Je croyais aussi à l’idée que le simple fait de mesurer quelque chose vous fait commencer à progresser. Connaître son état actuel et sa vitesse d’évolution permet de mieux décider, d’itérer vite et de comprendre ce qui marche vraiment et ce qui ne marche pas. Sans instrumenter tout ce qui compte pour vous, vous volez essentiellement à l’aveugle.

J’ai compris qu’il me fallait trouver le bon équilibre entre des mesures faciles et fréquentes, comme la fréquence cardiaque et le poids, et des données plus pénibles mais riches d’enseignements, comme ma masse grasse et mes analyses de sang.
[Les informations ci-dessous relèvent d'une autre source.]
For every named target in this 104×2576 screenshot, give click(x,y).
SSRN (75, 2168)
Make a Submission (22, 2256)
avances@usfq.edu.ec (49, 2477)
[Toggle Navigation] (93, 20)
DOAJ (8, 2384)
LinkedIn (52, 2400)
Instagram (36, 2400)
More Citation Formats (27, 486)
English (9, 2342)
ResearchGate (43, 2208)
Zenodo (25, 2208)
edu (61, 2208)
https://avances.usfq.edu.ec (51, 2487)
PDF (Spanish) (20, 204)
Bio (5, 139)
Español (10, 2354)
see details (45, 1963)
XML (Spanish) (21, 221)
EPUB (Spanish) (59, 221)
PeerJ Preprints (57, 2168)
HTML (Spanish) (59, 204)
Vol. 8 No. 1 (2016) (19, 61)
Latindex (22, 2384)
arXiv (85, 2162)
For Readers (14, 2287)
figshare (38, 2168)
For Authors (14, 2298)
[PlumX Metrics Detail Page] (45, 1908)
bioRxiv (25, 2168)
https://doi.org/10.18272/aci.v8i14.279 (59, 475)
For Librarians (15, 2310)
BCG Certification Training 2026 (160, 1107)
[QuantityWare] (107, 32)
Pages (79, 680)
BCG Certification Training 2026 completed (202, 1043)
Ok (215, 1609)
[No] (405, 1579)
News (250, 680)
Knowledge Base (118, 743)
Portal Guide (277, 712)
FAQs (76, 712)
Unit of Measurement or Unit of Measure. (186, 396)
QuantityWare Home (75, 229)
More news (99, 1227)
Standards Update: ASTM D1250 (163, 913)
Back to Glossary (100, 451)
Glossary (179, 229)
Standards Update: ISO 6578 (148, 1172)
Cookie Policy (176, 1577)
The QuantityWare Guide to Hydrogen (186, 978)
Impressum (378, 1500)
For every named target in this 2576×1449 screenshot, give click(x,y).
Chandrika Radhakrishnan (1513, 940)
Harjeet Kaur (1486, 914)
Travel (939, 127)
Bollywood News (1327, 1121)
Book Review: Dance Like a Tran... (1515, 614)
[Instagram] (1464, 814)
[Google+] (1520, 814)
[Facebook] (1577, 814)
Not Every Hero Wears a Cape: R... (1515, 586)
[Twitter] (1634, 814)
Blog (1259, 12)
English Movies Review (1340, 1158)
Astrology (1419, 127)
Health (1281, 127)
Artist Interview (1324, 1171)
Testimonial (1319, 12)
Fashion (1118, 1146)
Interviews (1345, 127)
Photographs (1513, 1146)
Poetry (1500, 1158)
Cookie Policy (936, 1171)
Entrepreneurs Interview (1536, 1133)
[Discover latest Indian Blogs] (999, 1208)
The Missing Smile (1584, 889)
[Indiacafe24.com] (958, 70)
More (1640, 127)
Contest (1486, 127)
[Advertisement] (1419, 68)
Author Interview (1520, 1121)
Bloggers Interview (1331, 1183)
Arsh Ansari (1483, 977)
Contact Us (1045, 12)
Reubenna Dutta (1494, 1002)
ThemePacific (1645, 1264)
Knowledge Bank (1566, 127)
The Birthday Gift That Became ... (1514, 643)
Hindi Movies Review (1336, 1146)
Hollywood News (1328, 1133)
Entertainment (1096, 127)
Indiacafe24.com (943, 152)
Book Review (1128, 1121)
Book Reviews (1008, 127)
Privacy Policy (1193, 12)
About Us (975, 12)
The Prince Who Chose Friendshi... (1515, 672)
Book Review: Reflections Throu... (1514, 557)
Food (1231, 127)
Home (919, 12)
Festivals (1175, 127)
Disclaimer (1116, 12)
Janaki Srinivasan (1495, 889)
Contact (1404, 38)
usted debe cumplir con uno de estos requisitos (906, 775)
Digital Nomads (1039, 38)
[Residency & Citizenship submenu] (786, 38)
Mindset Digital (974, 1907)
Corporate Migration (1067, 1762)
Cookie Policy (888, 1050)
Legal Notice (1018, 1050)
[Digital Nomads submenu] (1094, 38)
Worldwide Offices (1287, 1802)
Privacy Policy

Ensemble, elles formeraient un très bon tableau de bord et raconteraient une histoire complète. Je parie aussi sur le fait que la technologie progressera vite, surtout quand tout cela deviendra populaire et que la demande augmentera. Si la version implant à micropuce sort sur Kickstarter, ou si Apple se met à mesurer tout ça avec l’Apple Watch, je n’aurai que quelques lignes de code à changer.

Avril 2014 : premiers jets

Une grille de données

J’aimais l’idée et la simplicité de ce design en modules, avec une belle grille et des éléments interchangeables que je pourrais améliorer plus tard. La plupart pouvaient être alimentés à 100 % par des API, et les rares saisies manuelles, comme ma dernière séance d’escalade, ne prendraient que quelques minutes.

Même si je devenais paresseux ou très occupé, le site ne se figerait pas pour autant. Je continuerais à courir, à écouter de la musique ou à publier de nouvelles photos sur Instagram !

L’importance du croquis
Je passe l’essentiel des premières phases d’un projet à dessiner et à réfléchir. Que je crée des designs ou que j’écrive du code, croquer les choses d’abord me permet de penser plus clairement.
Travailler au crayon sur papier est puissant parce que cela permet d’aller vite. C’est sans doute le seul support où l’on peut enregistrer les idées aussi vite qu’elles arrivent. Cela permet de se présenter des options visuelles au lieu de simples idées dans sa tête, puis de prendre des décisions de design mieux éclairées. Souvent, poser deux options sur le papier, même très grossièrement, rend évident laquelle est la meilleure.

Tablette Wacom

Après le papier, j’ai vite esquissé cette idée dans Photoshop pour vérifier qu’elle tenait encore debout en numérique. Beaucoup de designs semblent bons sur papier, en petite vignette, mais ne fonctionnent pas une fois numérisés. Le style du croquis a quelque chose qui peut rendre chic et raffinée même une mauvaise idée. Sur un tableau blanc ou sur papier, il est très facile de tricher sur l’échelle, de faire tenir un texte là où il ne rentre pas, ou de donner à des éléments bien plus de place qu’ils n’en prendront réellement.

J’aime parfois garder un style croquis pour les premières maquettes. Cela permet de continuer à penser comme sur le papier et de travailler une variable à la fois. La mise en page et le contenu venant d’être fixés, je pouvais ajouter la couleur et vérifier que le contraste et l’échelle tenaient toujours. La texture, la typographie, les images de fond et les autres détails chronophages seraient traités plus tard, si le projet était validé.

Cette itération semblait plutôt correcte, alors je l’ai envoyée à des amis. Ils étaient assez enthousiastes, j’ai donc continué dans Photoshop pour créer des maquettes plus réalistes. Il y avait du potentiel.

J’ai passé quelques jours de plus à nettoyer les détails et à essayer des variations. J’étais très enthousiaste sur le contenu et l’architecture de l’information, toujours le plus important, mais le style et la mise en page ne me coupaient pas le souffle à chaque fois que je les regardais.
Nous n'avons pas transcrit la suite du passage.